■ SOURCE MATERIAL

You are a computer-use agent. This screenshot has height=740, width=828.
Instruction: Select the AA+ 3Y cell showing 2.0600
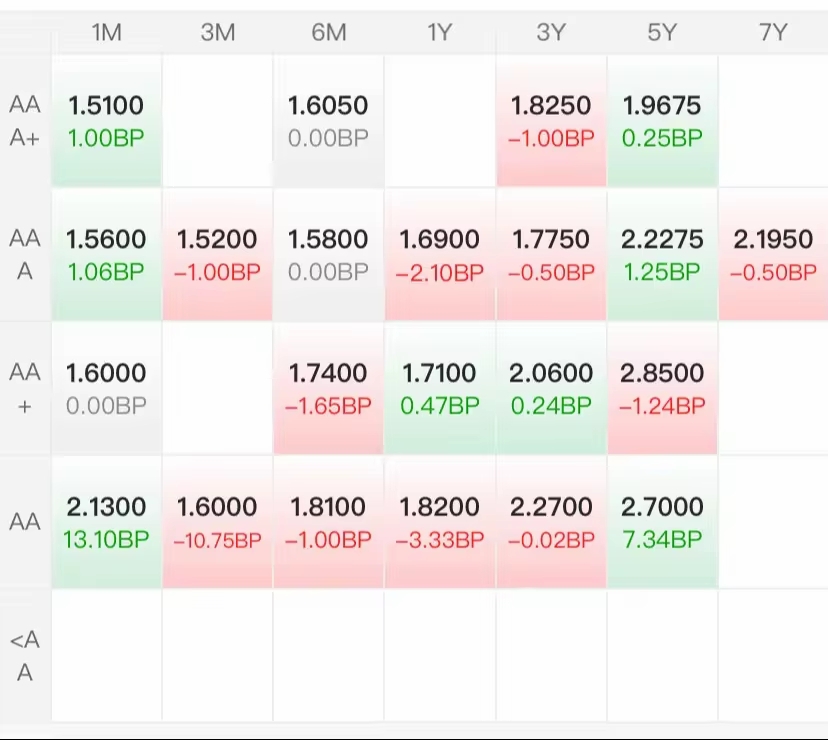click(x=551, y=389)
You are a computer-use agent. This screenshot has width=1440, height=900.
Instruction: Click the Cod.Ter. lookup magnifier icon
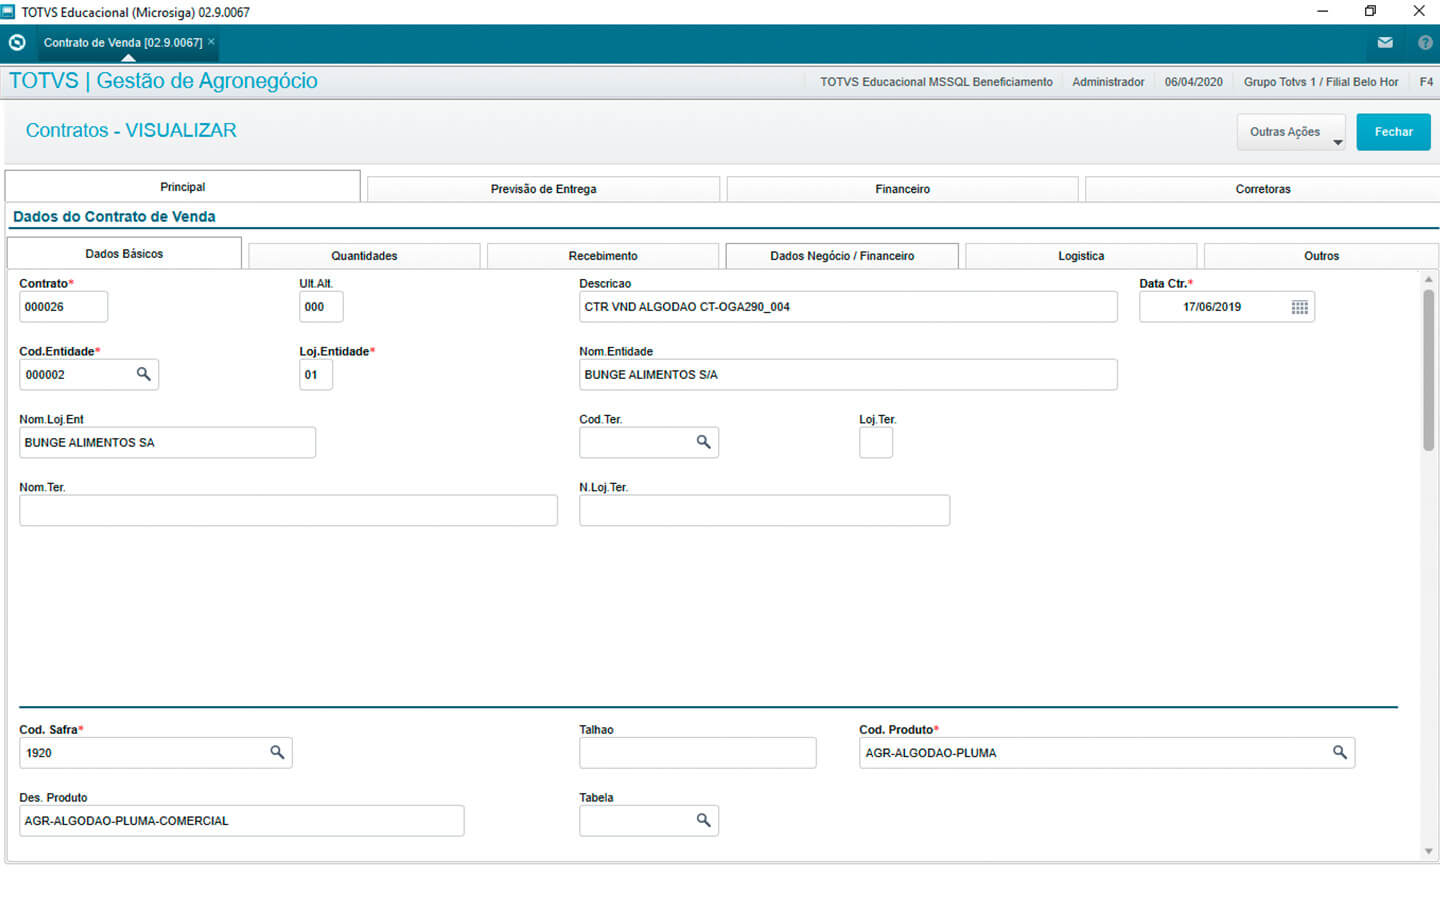[x=703, y=442]
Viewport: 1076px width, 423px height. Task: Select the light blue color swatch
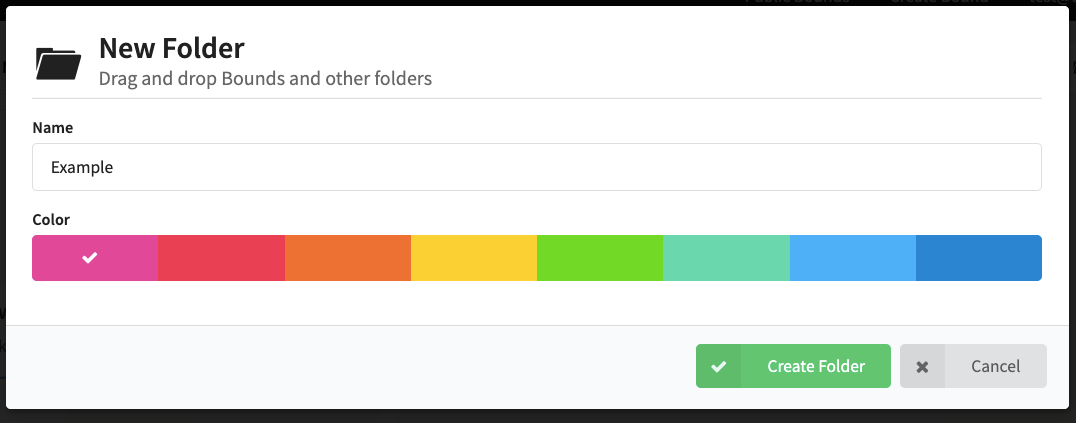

■ TRY IT
From the first record to the last, copy everything exactly except the pictures.

■ ANSWER SECTION
You are a computer-use agent. This screenshot has height=740, width=828.
Instruction: Select the AA+ 3Y cell showing 2.0600
click(x=551, y=389)
You are a computer-use agent. This screenshot has width=1440, height=900.
Instruction: Click the Cod.Ter. lookup magnifier icon
[x=703, y=442]
Viewport: 1076px width, 423px height. Task: Select the light blue color swatch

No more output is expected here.